> Activity: Locate and copy each line in the data that contains the word "tile".

[Opening Dataset excerpts section]

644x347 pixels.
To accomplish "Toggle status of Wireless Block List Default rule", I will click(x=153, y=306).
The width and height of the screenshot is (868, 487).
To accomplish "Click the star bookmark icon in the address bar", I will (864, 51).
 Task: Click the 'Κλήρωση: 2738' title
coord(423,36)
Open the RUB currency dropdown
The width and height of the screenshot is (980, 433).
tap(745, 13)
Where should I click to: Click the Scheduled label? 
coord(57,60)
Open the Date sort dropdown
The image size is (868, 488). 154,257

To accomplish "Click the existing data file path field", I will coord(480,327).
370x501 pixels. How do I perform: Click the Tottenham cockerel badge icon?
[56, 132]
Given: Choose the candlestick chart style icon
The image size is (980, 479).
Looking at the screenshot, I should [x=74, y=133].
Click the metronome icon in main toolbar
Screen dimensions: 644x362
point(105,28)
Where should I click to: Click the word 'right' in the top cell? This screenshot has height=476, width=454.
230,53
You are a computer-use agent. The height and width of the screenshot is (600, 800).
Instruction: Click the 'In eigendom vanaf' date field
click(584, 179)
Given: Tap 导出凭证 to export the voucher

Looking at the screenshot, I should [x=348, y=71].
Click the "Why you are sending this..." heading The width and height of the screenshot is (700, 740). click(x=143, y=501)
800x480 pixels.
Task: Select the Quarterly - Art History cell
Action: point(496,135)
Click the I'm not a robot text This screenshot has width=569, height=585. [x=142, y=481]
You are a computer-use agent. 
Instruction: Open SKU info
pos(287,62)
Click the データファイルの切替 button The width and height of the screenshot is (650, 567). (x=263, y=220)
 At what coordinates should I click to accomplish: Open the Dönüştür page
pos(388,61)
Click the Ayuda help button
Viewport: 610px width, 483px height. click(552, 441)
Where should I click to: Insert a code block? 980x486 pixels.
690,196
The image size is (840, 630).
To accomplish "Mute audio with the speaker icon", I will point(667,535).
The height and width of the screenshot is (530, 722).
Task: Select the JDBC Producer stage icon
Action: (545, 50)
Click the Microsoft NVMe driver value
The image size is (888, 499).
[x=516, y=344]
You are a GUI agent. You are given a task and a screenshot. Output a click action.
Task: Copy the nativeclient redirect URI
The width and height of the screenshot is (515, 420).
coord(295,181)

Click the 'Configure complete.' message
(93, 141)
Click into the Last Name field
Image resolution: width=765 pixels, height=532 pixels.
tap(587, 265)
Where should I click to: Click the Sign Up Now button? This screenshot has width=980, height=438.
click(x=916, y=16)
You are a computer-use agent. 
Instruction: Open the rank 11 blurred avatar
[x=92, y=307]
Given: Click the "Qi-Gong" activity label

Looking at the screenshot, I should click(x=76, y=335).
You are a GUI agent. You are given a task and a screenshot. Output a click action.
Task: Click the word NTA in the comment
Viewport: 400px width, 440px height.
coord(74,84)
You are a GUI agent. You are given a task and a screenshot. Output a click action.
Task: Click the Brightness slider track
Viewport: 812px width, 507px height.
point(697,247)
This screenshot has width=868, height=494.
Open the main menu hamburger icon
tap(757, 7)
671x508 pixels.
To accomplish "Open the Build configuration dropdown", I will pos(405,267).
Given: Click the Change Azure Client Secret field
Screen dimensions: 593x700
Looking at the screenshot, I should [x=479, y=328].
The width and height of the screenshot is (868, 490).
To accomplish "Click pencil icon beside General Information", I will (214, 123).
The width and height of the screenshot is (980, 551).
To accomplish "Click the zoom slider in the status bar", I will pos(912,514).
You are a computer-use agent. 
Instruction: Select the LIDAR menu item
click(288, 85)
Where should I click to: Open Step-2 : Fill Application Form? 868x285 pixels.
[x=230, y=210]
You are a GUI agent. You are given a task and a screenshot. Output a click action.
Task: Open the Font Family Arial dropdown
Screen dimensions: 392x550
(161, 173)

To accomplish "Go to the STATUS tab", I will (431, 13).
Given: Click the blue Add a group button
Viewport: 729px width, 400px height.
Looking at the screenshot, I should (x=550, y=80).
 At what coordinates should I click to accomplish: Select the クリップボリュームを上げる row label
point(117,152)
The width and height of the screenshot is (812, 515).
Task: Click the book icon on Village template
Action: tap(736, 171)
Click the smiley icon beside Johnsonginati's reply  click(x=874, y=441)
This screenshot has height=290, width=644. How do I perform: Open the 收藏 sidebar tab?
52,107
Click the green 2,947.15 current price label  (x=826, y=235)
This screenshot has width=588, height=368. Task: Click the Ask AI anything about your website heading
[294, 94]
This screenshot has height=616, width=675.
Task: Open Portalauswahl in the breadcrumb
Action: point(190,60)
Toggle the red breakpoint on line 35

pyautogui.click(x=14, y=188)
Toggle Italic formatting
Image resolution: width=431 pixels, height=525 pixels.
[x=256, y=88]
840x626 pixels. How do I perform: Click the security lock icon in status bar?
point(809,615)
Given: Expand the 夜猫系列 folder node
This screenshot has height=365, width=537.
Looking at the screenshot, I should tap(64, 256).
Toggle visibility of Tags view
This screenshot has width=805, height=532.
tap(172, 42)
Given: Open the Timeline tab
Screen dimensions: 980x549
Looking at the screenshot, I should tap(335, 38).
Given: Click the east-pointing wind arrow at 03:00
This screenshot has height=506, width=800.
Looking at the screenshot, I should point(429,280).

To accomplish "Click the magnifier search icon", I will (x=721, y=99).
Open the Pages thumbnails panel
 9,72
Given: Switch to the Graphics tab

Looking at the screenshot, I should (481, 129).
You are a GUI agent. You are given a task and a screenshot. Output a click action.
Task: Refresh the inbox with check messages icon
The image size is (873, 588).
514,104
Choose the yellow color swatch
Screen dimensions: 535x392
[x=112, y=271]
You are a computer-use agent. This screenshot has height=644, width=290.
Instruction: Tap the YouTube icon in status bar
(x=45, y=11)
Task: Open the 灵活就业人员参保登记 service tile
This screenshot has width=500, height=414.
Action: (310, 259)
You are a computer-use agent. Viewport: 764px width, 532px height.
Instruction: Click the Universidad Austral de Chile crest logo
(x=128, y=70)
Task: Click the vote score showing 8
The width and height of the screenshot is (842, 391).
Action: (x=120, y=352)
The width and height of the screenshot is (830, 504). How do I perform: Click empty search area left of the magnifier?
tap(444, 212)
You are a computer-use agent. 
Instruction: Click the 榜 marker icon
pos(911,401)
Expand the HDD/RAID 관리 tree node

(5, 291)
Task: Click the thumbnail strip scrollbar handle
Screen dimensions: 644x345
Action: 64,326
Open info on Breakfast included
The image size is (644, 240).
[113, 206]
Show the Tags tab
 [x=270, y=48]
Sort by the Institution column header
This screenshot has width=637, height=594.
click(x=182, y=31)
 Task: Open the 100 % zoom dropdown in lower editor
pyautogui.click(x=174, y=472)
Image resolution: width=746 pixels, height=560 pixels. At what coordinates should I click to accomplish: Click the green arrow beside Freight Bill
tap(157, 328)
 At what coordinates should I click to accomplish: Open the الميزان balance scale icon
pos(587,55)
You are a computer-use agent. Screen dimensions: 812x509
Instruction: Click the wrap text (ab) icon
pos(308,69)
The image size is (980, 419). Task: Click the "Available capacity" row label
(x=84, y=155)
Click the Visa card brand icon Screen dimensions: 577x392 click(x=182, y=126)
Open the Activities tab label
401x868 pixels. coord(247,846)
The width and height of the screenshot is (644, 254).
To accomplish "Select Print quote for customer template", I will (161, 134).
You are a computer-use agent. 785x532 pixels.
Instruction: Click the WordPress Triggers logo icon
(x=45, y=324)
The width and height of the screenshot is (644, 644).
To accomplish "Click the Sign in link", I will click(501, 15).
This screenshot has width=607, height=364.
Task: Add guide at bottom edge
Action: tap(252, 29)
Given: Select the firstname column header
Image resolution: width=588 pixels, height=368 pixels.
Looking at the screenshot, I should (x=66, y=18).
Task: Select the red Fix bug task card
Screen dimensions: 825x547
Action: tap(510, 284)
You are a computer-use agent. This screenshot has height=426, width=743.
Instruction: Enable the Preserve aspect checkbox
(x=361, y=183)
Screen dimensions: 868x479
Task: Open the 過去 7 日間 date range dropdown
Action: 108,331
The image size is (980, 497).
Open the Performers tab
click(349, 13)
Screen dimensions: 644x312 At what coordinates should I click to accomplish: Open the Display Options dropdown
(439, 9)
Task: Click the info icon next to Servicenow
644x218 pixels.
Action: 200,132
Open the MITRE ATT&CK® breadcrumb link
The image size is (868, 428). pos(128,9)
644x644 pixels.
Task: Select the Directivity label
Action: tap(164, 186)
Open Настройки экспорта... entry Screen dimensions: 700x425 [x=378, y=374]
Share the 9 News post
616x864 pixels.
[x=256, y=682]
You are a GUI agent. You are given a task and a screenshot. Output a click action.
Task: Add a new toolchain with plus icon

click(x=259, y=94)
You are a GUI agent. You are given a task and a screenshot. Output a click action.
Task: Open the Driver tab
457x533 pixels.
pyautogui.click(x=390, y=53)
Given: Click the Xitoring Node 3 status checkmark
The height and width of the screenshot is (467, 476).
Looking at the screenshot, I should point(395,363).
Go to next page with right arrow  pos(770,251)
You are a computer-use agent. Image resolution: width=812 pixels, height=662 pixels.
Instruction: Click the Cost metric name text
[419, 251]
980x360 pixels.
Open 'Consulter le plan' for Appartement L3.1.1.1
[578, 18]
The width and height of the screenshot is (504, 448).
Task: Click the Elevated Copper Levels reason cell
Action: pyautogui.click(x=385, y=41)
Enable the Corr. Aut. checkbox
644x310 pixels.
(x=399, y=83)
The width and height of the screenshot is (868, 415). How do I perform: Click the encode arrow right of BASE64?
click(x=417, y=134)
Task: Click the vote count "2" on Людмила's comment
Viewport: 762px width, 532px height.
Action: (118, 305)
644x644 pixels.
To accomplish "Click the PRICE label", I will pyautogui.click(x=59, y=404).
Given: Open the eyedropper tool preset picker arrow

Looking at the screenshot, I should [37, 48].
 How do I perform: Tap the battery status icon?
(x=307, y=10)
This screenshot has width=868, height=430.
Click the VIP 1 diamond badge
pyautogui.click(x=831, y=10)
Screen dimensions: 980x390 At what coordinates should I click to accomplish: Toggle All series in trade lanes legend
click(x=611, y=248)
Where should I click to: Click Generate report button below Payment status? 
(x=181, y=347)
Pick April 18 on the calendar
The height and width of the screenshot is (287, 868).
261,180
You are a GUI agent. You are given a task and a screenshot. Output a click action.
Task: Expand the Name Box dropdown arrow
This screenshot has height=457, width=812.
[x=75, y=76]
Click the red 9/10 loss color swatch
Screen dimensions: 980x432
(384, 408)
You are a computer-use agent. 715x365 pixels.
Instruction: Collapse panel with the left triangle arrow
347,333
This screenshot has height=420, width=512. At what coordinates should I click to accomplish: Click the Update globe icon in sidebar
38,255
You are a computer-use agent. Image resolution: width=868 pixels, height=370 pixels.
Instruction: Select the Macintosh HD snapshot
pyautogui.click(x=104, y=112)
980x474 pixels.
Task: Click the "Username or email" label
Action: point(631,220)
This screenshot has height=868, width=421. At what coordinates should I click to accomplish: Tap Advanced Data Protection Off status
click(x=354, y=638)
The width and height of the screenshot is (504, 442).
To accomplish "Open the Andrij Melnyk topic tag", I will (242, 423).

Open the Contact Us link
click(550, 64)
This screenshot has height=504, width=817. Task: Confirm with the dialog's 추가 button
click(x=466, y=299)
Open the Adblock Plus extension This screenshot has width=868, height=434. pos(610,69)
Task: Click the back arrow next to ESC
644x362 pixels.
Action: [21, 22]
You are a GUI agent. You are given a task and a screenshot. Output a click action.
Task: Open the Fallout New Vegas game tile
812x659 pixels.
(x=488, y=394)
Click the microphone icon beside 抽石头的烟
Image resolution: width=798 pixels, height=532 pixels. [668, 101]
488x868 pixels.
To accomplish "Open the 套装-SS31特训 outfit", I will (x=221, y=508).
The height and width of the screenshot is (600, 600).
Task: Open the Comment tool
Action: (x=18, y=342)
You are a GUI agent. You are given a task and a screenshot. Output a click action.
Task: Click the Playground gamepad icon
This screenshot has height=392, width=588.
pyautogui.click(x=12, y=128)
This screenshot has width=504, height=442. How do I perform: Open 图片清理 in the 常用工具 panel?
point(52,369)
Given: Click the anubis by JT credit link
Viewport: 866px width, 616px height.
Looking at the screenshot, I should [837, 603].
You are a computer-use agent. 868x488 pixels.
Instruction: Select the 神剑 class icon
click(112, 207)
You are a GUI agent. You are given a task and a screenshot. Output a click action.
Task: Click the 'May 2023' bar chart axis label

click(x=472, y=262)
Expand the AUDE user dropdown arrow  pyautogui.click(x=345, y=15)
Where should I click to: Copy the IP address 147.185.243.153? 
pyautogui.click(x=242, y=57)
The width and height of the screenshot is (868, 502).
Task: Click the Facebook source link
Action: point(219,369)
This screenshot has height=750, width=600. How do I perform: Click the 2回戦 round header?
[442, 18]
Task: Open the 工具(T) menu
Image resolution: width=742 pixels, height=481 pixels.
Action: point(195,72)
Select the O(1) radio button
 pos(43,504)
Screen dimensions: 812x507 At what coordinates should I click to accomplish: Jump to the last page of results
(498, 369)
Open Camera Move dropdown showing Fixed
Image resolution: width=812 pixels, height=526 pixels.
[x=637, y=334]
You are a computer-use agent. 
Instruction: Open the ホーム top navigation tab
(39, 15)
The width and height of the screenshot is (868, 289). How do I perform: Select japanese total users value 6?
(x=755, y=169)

[Closing Dataset excerpts section]

> Response for this exercise:
Task: Open the 灵活就业人员参保登记 service tile
Task: Open the Fallout New Vegas game tile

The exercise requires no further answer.